Closing around a variable in an event handler

I know there is a smart way to utilize closures and do what I am looking for, but I'm not sure what it is.

In the following code:

var MyApp = {
  innerObject : {
    myData : "test value",
    myMethod : function() {
      // 'this' ends up referring to HTMLElement, not what I want 
      alert(this.myData);
    }
  }
  open : function() {
    document.getElementById('connectLink').addEventListener('click', this.innerObject.myMethod, false);
  }
}
MyApp.open();

I am looking to attach an event handler to the element with id = 'connectLink' to a method inside innerObject. That method accesses other data inside innerObject to carry out its function.

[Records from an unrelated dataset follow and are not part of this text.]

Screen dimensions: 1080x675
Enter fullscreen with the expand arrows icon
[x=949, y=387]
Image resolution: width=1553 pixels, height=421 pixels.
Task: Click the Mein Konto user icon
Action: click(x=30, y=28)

I know this has something to do with the tricky nature of the keyword this in javascript. Is there a pattern I can adopt to fix this?

Upvotes: 1

Views: 97

Answers (2)

Felix Kling
Felix Kling

Reputation: 816790

Keep a reference to this and pass an anonymous function:

var self = this;
document.getElementById('connectLink').addEventListener('click', function() {
    self.innerObject.myMethod();
}, false);

Also remember that you have to use attachEvent in IE.

Update:

Newer browsers provide .bind() which lets you bind the context of the function to a certain object. This is probably the cleanest solution. The link above provides an implementation for browsers that don't support it.

el.addEventListener(
    'click', 
    this.innerObject.myMethod.bind(this.innerObject), 
    false
);

Upvotes: 1

RobG
RobG

Reputation: 147453

Note that by convention, identifiers starting with a capital letter represent constructors.

Remeber that this is set by the call, not by the declaration or initialisation (except for ES 5 bind, which isn't ready for use on the general web yet).

You can do:

myMethod : function() {
      alert(MyApp.innerObject.myData);
}

Or you can create MyApp using the module pattern to keep a reference to innerObject (there are some who think it's overused). But even so, this within the listener will reference the element it is set on.